Wednesday, 2 September 2015

You often hear people say ‘don’t put all your eggs in one basket’.  What they mean of course is don’t count on any one thing to keep what is valuable, safe. The same is true for investing. And we’ve spoken before about diversification and how it typically means spreading your investments across different asset classes. 

Asset classes can perform differently under different market conditions and some asset classes tend to move counter to each other, meaning when one asset class performs poorly, another might perform well. Of course the aim of diversification is to reduce the likelihood of any single asset class having a major impact on your investments.

Diversification is important to consider when investing your super and is a key strategy we employ in managing our Ready Made1 (Balanced, Moderate, Aggressive) and Lifetime options. But if you happen to invest in multiple investment options as a means to diversify your investment risk, either through one super fund or through multiple investment managers, super funds or platforms, it can be a challenge to keep track of your total portfolio i.e. what you’re actually invested in and to understand what your underlying risk profile really is.

To make sure your super investments are configured to assist in meeting your financial goals the first thing I’d suggest is to make sure you know exactly what you’re invested in and what this means in terms of the level of risk your total portfolio is exposed to.

Here’s an example to show what I mean, Sally2 has $300,000 in her super account and has this invested through three super funds:

  • $100,000 in the QSuper Balanced option– Risk rating 3: Medium;
    Medium risk
  • $150,000 in an equities product with super fund ‘A’ – Risk rating: very high; and
    Very high risk
  • $50,000 in a Cash product with super fund ‘B’ – Risk Rating: very low
    Very low risk

Sally’s overall exposure across the three funds would indicatively look as follows:

Graph


In this case study, Sally believes that overall, she has achieved a balanced fund or medium risk exposure by her selections. What Sally actually has, is an exposure much more similar to an aggressive fund or high risk exposure with an indicative Risk rating that is high.

High risk

What Sally thinks she owns (and the associated risk profile she believes she has achieved) and what Sally actually owns, are quite different. You should be aware of this if you invest across multiple investment options, super funds and platforms.  Always make sure your underlying risk profile is actually what you think it is. You can view the asset allocations and risk ratings of QSuper’s investment options on our website.

It’s up to you to keep track of your overall positions in relation to your financial goals and as I set out above, this can be challenging. This may present a good opportunity to seek personal advice to review your investment strategy.

You’d be aware too that paying multiple fees through investing in multiple products can also have an impact on your overall super balance. You may be inadvertently paying for things like insurance twice, or even paying higher fees than you need to because of multiple investments and things like flat administration fees (that may not be tied to the size of your super balance).

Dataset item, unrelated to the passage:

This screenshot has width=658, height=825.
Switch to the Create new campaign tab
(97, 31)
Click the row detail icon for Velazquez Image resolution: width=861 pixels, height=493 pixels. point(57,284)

As a final note, it is possible to achieve adequate diversification, depending on your investment needs by investing in any one diversified, multi-asset class investment option. As an added benefit, as well as making it simpler to keep track of what you’re invested in and knowing what you really own, it may even save you from paying more in fees than you need to.

1. This doesn’t apply to the QSuper Socially Responsible option which is wholly managed by AMP Capital Investors Limited through its Responsible Investment Leaders Balanced Fund.
2. Sally is not a real person and the example is provided for illustrative purposes only.
3. The risk rating used is the standard risk measure (SRM), which helps you compare investment options within and across funds. For each investment option, the SRM forecasts the expected number of negative annual returns over any 20-year period. But keep in mind that it can’t give a full understanding of all forms of investment risk. For example, it doesn't show the potential size of a negative return, or when a positive return may be less than you need for your investment objectives. It also doesn’t take into account the impact of administration fees and tax. More information on SRMs, including the methodology we use to calculate the SRM for each option, can be found at qsuper.qld.gov.au/srm
4. This is the asset allocation of the QSuper Balanced option at 30 June 2015

The views of the author and those included in the responses to comments posted on this blog are not necessarily the views of QSuper. This information is for general purposes only. It is not intended to constitute advice and persons should seek professional advice before relying on this information.
Past performance is not a reliable indicator of future performance. Each of our investment options has a different objective, risk profile, and asset allocation.